As sensory images, understanding anatomy via names and insertions is only one path, and perhaps not the optimal one. Olsen and McHose8 take the experiential path to learning about anatomy via touch and position, literally making use of sensory input rather than rote memorization. In her book, The Anatomy of Movement, Blandine Calais-Germain provides a dancer's dynamic view toward understanding muscles.2
The focus throughout the book is on anatomy not for its own sake as items to be memorized and recited, but in its functional relationship to the actual movements of the body in dance, exercise and other physical disciplines. I delight in teaching that a muscle, ever so gently activated against a resistance, suddenly takes on sharp form to our touch. The activated muscle, whether subscapularis or psoas, suddenly becomes "visible" to our searching fingers.
As sensory beings, we learn to understand the body by palpation - the soft touch of awareness and wonder.3 Our fingers and hands, via practice, learn to seek and find asymmetries and differences in range of motion and tissue texture.4 The benefits of practice don't come from mechanical practice of technique, but from performance with awareness of both the effort and of the actual results. The adjustment comes in first doing and then making a correction to our inner picture or body-sense and running through the process again. Practice should be done enough to solidify it yet stop before physical and mental fatigue undermines the efforts by decreasing attention, increasing response times, and recruiting less optimum patterns of muscle activation.

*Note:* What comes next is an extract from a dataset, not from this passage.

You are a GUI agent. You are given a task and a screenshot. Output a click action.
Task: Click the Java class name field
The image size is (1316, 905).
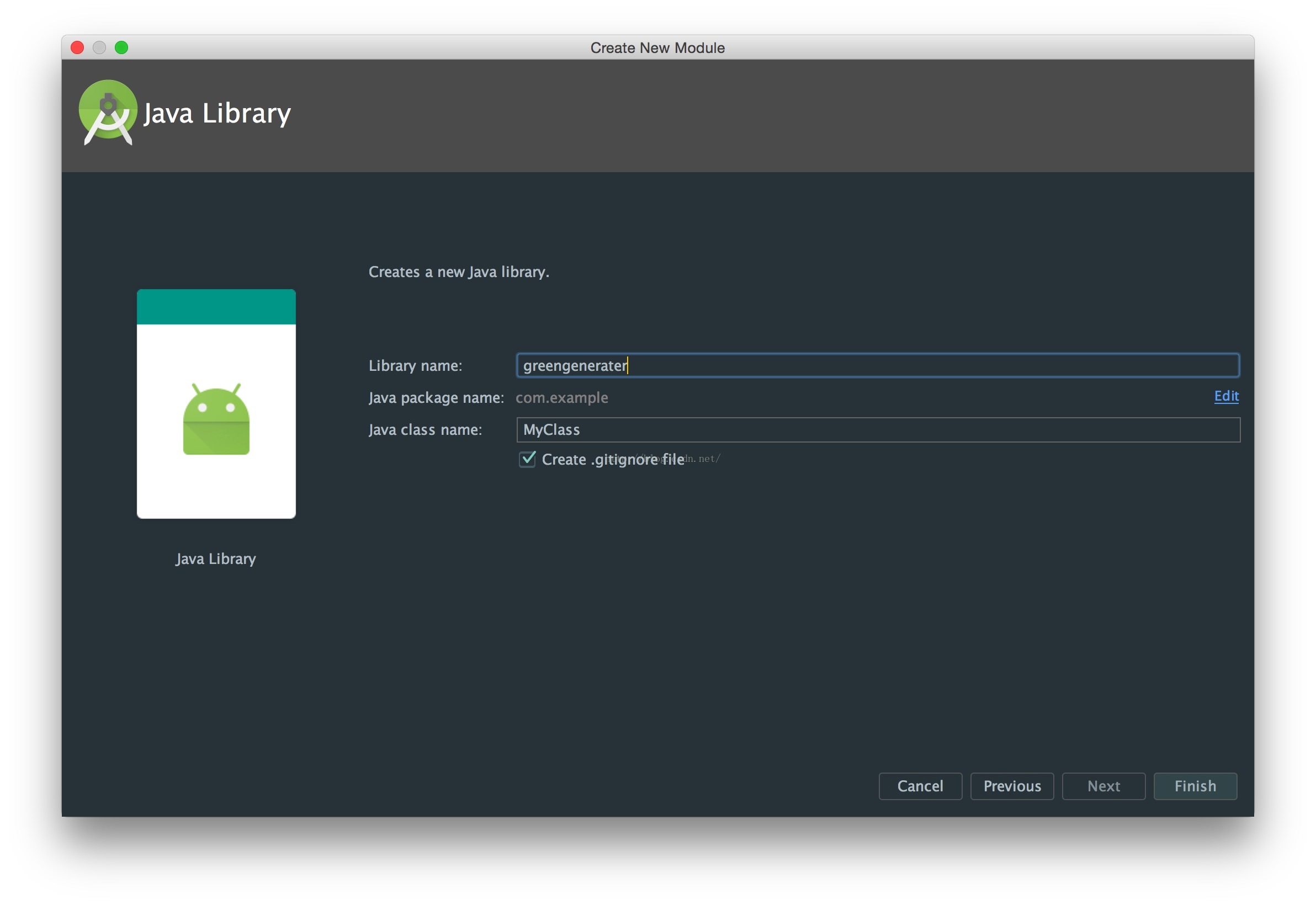pyautogui.click(x=877, y=430)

Ultimately, practice with attention takes one from inability, to perform a pattern of skilled actions, to slow conscious control of performance, to mixed conscious control of learning with use of already learned patterns, to unconscious performance in response to environmental stimuli and conscious wish. Learning of new movement and body usage patterns can temporarily disrupt similar existing patterns. It's as if the body experiences a short-term period of confusion about which pattern to use in a given situation. Teaching sports or deep tissue massage to existing practitioners of Swedish massage, for example, can result in feeling that well-known patterns feel a new uncertainness. The situation sorts itself out, resulting in both patterns being available for use. Research indicates that consolidation and integration of practice continues hours later during sleep.1
The greatest determinants of good work that I have seen are an attitude of humility, respect for the client to react individualistically rather than as the textbook predicted, and cumulative attention to sensory input and client responses. An initial sensory feeling of "groping in the dark" rather rapidly becomes knowledgeable palpation as we observe sensation, client response, and effects. Those who have learned from their clients and can organize what they have learned, have the potential to become teachers who can shorten the path for the attentive student.
Often the greatest learning comes not from what is written or recorded, but simply from watching a master worker move and interact with a client. Hours and facts memorized out of their context of use are the poorest training outcomes I've yet to find for the process of teaching others. That's something to sleep on, the approach with a soft touch.